Primary studies for an exercise in fear
Scott Walker | Drift
odiei de morte o disco do Scott Walker da primeira vez que o ouvi. levei a mal à pessoa que mo deu a ouvir porque isso não é coisa que se faça a ninguém assim sem mais nem menos, sem cerimónias - "mas tu queres torturar-me?!". ninguém devia pôr alguém a ouvir um disco assim, sem rede, absolutamente despreparada. aquilo doeu-me, caraças. como uma grande mão crispada a vasculhar-me as entranhas. foi horrível. insuportável. quis que aquilo parasse, que acabasse o mais depressa possível. não duvido que seja um disco que ponha uma pessoa doente, se assim ouvido com descuido e sem parcimónia. ausentei-me, reneguei-o.
até que um dia lhe peguei e o ouvi sozinha, de livre vontade, num momento cuidadosamente escolhido. dei-lhe a minha total atenção, noite adentro, com as luzes todas apagadas, como tem que ser sempre que um disco me exige que o compreenda. e criaram-se-me imagens da cabeça. como se habitasse um caleidoscópio demoníaco gigantesco. vi o "Pelikanol" dos Einstürzende Neubauten, vi as personagens dos filmes de David Lynch, os filmes inteiros, as bandas sonoras, e vi as minhas próprias imagens antiquíssimas, de um imaginário de terror construído de fragmentos dessoutras imagens que se me instalaram na memória ao longo dos tempos. o que via claramente era o meu constrangimento: atravessando uma floresta completamente às escuras, descalça. e era belo e assombroso e assustador todo o caminho. eu não sabia como iria sair dali, nem sequer se haveria saída. mas é claro que há saída. vem o dia, voltam as luzes, e somos salvos do Scott Walker.

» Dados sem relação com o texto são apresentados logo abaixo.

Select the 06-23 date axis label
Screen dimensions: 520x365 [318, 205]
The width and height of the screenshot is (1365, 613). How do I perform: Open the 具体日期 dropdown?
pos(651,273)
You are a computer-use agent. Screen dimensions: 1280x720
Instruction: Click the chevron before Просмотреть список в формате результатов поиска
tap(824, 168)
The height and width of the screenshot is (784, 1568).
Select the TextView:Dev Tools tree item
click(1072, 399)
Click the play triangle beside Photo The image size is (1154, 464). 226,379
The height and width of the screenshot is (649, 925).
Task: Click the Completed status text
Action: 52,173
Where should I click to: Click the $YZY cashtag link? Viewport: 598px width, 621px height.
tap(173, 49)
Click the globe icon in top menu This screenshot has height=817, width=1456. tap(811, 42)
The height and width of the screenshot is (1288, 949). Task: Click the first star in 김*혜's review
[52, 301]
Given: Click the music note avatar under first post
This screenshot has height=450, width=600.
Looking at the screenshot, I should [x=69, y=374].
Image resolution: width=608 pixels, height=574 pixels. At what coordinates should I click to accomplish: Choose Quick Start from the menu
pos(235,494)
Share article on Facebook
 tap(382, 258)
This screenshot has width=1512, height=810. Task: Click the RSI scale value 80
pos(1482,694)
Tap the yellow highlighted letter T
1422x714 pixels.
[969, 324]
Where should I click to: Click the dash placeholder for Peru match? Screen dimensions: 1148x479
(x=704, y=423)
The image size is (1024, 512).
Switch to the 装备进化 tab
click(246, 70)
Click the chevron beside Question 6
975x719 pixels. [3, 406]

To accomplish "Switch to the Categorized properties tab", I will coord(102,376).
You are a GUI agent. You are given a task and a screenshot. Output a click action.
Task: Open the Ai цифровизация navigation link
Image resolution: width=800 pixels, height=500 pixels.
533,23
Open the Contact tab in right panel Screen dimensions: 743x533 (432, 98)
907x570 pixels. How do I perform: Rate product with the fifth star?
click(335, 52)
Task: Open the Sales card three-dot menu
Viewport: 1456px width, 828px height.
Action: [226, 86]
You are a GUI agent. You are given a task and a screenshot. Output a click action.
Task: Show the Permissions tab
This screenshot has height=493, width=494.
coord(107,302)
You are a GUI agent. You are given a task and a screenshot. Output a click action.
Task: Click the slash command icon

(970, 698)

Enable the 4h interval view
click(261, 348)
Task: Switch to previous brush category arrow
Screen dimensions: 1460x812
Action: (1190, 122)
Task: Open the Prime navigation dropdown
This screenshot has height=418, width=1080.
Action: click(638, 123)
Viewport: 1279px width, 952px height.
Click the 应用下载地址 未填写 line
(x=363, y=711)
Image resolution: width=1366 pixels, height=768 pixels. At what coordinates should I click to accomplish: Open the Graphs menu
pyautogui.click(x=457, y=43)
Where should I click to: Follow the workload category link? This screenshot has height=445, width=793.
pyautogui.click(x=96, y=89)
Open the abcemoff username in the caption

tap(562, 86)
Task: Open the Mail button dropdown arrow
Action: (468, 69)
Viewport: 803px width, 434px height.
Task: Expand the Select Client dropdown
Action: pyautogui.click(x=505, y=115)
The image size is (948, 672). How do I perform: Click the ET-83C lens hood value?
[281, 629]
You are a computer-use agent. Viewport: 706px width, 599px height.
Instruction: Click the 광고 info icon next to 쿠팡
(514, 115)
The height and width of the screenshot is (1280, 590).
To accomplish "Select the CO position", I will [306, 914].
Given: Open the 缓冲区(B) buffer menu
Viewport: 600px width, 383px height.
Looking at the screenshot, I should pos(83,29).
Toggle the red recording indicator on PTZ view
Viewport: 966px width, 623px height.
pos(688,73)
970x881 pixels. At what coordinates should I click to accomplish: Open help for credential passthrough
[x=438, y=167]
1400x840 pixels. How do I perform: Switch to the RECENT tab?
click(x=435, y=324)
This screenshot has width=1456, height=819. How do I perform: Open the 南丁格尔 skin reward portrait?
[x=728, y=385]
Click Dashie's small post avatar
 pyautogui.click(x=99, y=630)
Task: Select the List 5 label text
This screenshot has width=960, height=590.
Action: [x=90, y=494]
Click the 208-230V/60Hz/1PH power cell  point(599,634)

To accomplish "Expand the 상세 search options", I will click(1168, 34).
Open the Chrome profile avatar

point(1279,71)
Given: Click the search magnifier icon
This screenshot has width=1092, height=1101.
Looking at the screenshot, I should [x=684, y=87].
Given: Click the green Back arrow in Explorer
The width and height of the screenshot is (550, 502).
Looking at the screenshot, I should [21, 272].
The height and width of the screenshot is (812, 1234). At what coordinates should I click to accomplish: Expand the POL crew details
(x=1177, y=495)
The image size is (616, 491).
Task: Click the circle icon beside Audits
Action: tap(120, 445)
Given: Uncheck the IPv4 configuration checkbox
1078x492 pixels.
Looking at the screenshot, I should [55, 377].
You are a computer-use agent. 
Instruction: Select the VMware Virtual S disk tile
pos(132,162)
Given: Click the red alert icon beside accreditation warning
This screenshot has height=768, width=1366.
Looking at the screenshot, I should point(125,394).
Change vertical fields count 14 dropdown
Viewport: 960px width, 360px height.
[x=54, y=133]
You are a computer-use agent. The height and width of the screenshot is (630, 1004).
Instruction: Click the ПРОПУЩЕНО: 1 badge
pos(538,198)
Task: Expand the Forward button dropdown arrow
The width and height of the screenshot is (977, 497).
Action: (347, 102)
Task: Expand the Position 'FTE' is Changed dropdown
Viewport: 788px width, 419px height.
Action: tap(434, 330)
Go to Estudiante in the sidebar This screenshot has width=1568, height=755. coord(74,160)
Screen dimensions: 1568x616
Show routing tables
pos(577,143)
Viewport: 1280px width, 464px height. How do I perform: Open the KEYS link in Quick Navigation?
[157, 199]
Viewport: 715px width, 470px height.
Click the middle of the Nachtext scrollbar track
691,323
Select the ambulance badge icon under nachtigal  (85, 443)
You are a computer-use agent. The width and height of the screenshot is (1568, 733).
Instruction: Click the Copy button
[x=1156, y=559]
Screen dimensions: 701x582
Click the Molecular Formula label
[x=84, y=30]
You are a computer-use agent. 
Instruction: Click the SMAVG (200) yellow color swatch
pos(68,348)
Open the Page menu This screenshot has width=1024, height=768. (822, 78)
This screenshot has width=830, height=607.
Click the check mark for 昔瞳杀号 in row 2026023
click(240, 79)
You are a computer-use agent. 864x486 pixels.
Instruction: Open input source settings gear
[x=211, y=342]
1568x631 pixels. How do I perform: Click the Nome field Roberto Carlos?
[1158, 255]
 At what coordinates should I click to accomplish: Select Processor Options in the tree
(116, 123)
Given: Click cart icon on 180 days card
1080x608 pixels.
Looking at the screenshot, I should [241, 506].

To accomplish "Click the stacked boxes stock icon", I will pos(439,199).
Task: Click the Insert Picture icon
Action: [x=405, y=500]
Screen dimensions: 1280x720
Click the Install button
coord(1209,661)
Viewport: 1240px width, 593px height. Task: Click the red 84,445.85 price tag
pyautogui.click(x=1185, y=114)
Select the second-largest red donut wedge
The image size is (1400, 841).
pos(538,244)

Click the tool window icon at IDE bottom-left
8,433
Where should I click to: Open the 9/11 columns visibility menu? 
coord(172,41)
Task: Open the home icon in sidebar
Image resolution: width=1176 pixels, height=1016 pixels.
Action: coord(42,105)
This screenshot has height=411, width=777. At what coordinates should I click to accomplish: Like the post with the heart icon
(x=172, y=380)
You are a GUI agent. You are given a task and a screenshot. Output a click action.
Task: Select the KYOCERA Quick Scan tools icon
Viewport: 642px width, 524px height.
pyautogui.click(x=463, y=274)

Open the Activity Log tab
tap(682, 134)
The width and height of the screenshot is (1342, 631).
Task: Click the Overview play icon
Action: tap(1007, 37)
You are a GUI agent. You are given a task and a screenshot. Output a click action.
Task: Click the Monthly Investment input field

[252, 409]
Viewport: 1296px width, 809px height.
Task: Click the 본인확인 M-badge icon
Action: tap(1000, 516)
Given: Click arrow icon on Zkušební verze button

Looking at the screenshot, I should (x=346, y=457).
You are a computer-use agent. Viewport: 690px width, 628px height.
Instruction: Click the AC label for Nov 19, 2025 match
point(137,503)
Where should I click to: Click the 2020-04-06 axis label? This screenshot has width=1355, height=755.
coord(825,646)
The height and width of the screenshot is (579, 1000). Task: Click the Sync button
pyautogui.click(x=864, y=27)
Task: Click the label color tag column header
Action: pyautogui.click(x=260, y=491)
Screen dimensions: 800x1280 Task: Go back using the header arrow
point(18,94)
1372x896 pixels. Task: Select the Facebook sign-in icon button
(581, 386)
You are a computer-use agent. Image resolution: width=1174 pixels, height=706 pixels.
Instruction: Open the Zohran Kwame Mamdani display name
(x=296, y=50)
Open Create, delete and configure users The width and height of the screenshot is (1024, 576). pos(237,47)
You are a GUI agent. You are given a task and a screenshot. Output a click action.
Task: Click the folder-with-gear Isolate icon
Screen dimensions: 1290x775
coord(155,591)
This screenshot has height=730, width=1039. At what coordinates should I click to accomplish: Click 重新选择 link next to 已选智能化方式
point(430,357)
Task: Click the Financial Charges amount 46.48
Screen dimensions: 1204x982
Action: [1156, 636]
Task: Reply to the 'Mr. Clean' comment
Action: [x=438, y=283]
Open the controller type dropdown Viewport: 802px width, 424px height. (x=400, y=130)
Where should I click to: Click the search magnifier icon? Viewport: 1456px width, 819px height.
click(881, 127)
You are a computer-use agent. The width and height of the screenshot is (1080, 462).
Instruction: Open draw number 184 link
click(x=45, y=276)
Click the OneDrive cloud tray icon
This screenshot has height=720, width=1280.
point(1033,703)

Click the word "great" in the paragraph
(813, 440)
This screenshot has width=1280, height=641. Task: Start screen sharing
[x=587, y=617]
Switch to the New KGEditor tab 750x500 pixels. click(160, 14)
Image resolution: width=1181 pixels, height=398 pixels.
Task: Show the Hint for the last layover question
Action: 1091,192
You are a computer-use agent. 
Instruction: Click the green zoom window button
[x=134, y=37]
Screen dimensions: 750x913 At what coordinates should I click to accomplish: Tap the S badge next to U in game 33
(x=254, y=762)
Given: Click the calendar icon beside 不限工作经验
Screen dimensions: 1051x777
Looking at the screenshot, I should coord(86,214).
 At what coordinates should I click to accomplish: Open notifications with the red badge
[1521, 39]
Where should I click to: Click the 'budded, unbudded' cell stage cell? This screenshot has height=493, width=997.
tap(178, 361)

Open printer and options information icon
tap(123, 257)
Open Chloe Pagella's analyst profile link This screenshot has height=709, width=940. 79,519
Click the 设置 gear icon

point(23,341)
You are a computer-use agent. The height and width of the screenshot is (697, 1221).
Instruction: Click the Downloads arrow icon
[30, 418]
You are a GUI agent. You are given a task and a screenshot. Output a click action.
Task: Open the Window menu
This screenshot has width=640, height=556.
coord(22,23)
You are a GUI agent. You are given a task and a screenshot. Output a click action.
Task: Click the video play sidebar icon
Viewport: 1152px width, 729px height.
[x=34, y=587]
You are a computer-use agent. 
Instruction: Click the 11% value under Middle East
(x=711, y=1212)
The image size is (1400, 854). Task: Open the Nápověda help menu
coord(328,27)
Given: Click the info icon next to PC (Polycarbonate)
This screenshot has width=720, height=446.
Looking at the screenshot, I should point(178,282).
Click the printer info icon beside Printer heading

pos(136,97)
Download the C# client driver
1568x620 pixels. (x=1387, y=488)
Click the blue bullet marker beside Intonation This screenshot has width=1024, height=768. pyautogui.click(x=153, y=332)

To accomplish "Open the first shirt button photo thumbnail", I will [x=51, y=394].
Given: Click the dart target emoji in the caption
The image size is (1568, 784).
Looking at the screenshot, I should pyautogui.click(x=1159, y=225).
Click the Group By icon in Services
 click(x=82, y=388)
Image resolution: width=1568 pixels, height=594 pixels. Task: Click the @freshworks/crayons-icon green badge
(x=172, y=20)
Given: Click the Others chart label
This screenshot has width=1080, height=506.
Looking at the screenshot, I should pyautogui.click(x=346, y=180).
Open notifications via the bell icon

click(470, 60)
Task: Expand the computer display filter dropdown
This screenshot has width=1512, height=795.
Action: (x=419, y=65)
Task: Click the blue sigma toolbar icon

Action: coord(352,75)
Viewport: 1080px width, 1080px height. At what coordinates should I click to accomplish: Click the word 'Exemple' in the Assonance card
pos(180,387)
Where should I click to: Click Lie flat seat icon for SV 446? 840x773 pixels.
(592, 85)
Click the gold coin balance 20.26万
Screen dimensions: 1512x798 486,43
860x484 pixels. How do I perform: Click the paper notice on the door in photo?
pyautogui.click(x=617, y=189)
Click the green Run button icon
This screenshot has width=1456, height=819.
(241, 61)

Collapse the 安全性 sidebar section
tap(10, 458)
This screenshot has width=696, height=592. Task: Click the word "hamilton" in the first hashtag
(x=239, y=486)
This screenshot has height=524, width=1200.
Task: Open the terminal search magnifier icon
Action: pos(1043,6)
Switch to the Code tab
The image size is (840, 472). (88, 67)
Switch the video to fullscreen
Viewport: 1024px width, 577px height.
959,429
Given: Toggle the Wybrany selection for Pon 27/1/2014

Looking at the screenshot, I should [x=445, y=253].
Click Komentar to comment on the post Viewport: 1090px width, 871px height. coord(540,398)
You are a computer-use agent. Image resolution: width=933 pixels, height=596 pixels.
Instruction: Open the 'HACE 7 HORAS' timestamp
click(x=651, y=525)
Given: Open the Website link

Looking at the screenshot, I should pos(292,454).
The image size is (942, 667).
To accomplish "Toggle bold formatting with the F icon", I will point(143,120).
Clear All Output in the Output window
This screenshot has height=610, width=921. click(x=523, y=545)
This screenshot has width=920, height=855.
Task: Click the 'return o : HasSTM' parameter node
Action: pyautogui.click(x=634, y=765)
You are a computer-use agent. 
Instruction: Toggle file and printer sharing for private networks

"Drift" é um disco está já muito para além a ideia de música como potencial entertenimento e/ou objecto de prazer. ouço-o poquíssimas vezes porque sou tenrinha e ainda me acontece envolver-me tanto que me desmorono ("I keep a close watch on this heart of mine", portanto*). mas é um monumento, caraças. imprescindível. a consumir com extremo cuidado. aterrador, mas sublime.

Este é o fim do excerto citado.